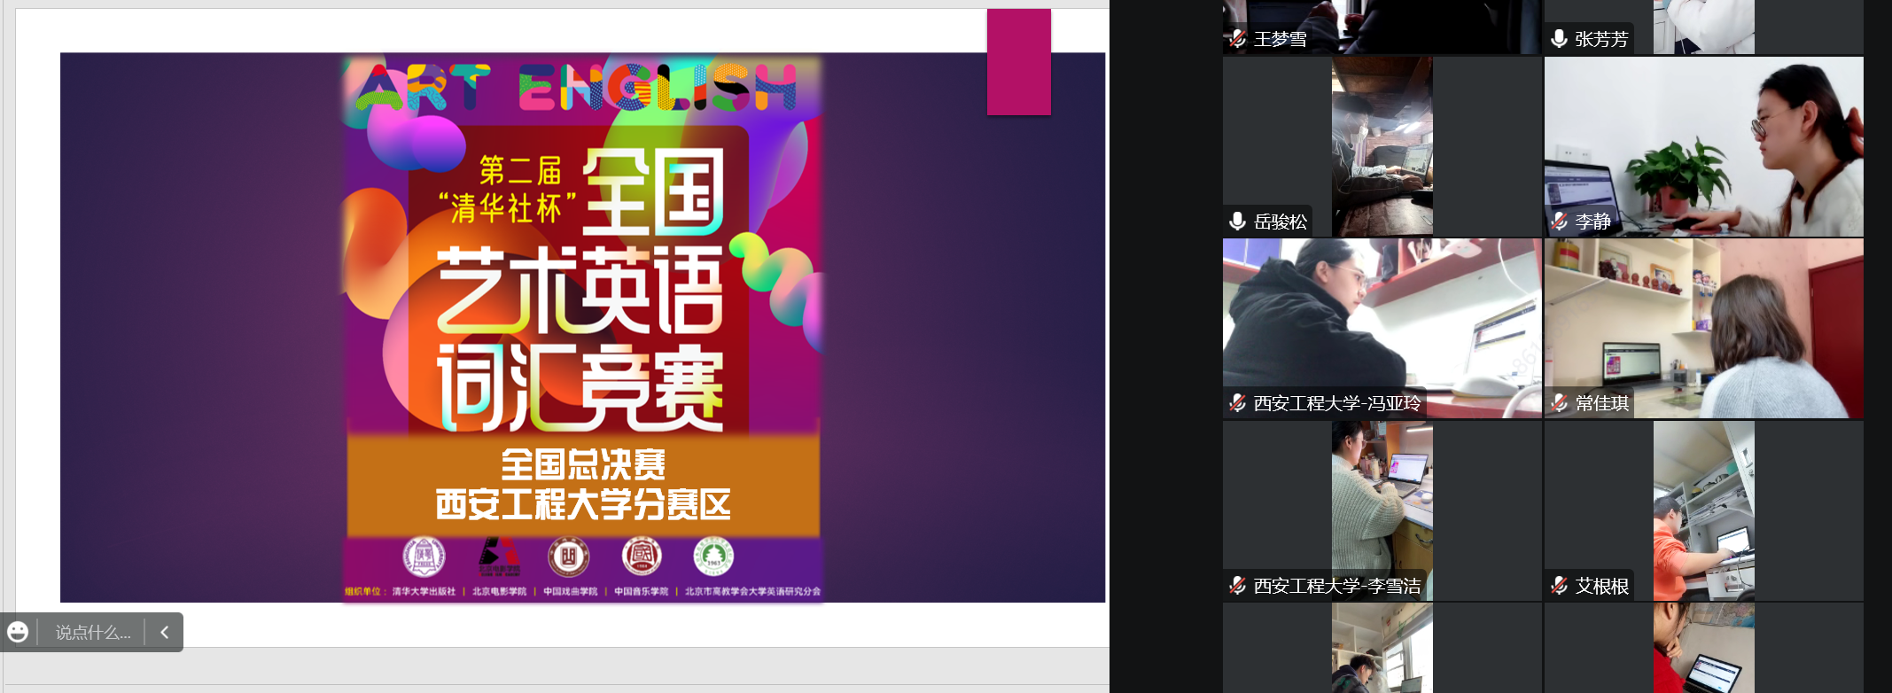
Task: Click the 西安工程大学-李雪洁 name label
Action: pos(1336,586)
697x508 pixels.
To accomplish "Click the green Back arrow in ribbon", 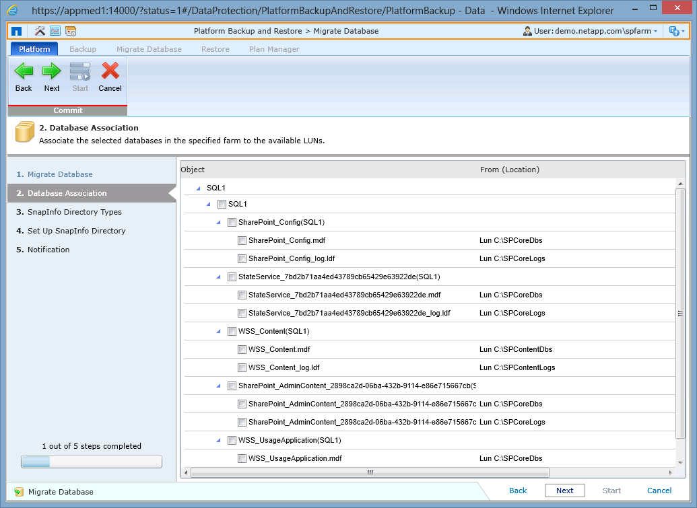I will tap(24, 71).
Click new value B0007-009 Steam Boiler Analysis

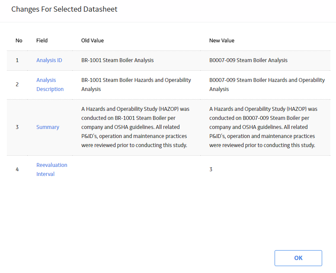click(x=248, y=60)
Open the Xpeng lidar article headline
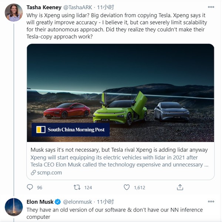The width and height of the screenshot is (222, 222). click(x=119, y=150)
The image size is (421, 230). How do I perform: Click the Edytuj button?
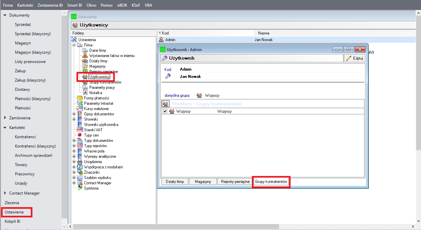[354, 58]
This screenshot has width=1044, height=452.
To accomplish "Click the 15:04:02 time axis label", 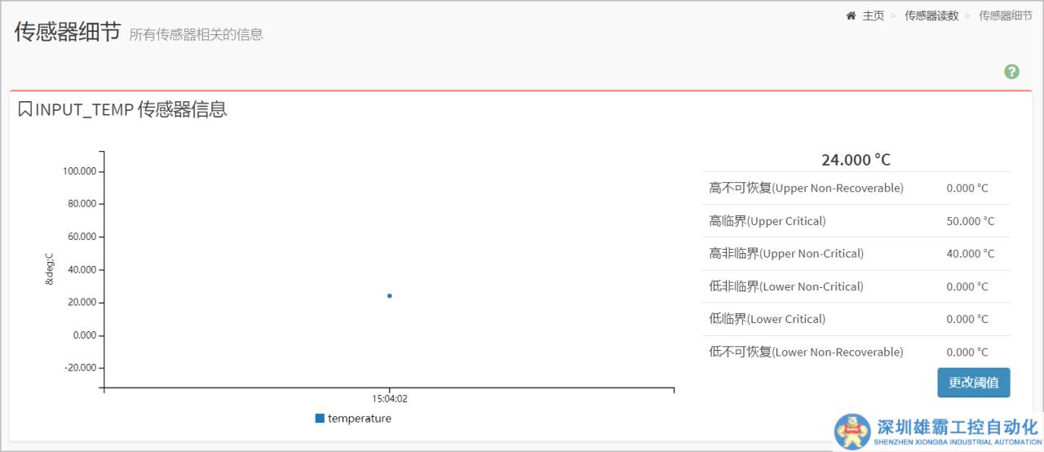I will tap(390, 399).
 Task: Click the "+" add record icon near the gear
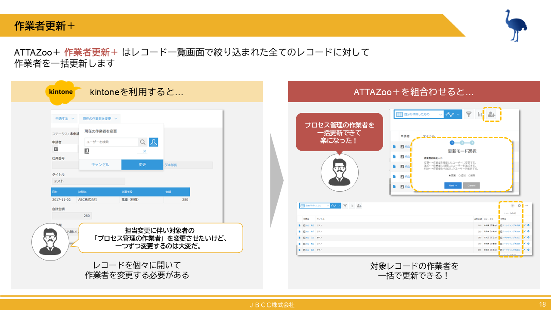click(x=512, y=206)
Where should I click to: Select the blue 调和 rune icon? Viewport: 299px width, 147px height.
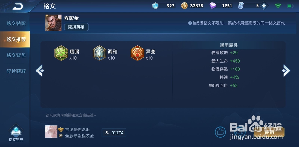point(99,53)
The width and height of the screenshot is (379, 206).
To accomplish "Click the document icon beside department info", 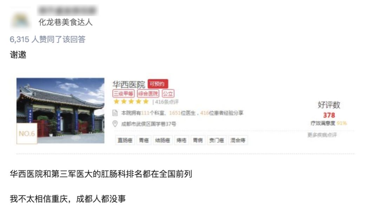I will pos(115,113).
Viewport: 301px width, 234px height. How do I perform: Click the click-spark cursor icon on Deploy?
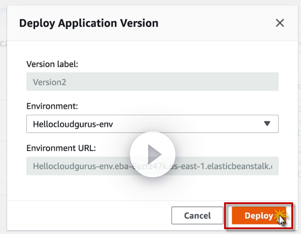(x=280, y=216)
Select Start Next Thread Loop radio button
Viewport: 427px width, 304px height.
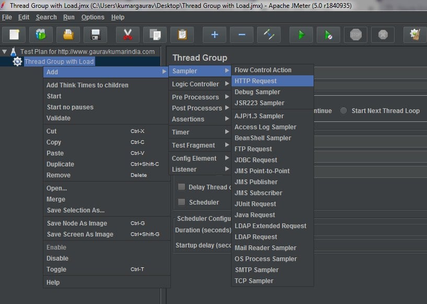[343, 111]
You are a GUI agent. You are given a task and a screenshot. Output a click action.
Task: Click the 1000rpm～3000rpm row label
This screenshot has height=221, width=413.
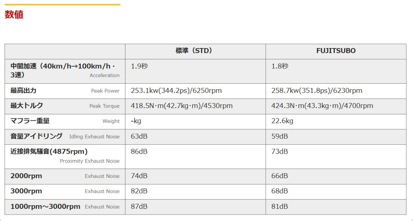point(45,206)
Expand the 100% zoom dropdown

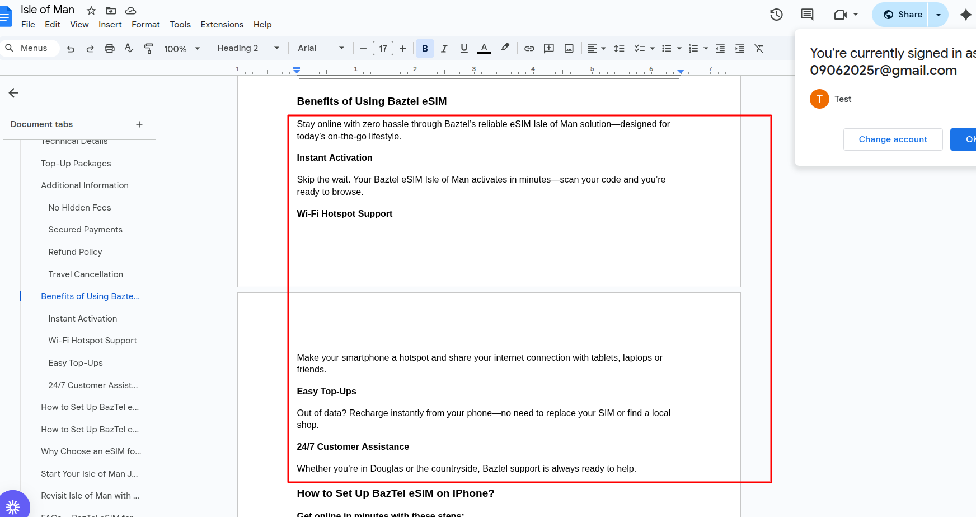(x=181, y=49)
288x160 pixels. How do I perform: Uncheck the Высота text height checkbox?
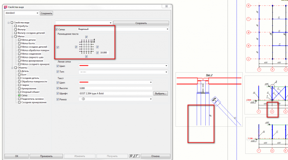click(x=58, y=88)
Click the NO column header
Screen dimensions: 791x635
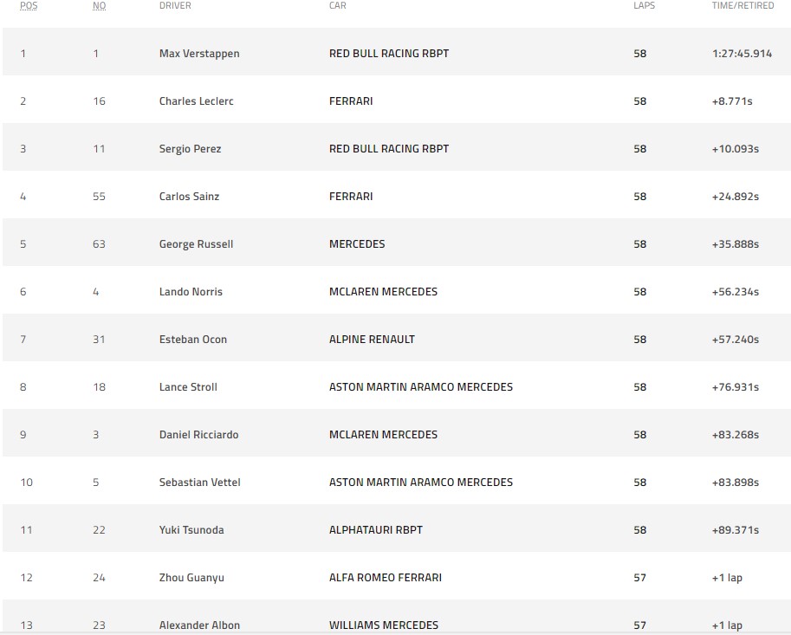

* To do
Take the lines from the one holding "Viewport: 301px width, 234px" through the final line of the listing above and copy them exactly, both ends included, with no pictures.

* Exercise result
Viewport: 301px width, 234px height. How do I perform: Click the click-spark cursor icon on Deploy?
(x=280, y=216)
Select Start Next Thread Loop radio button
Viewport: 427px width, 304px height.
[343, 111]
You are a GUI agent. You are given a task and a screenshot. Output a click action.
Task: Click the 1000rpm～3000rpm row label
This screenshot has height=221, width=413.
point(45,206)
Expand the 100% zoom dropdown

(x=181, y=49)
288x160 pixels. How do I perform: Uncheck the Высота text height checkbox?
click(x=58, y=88)
Click the NO column header
Screen dimensions: 791x635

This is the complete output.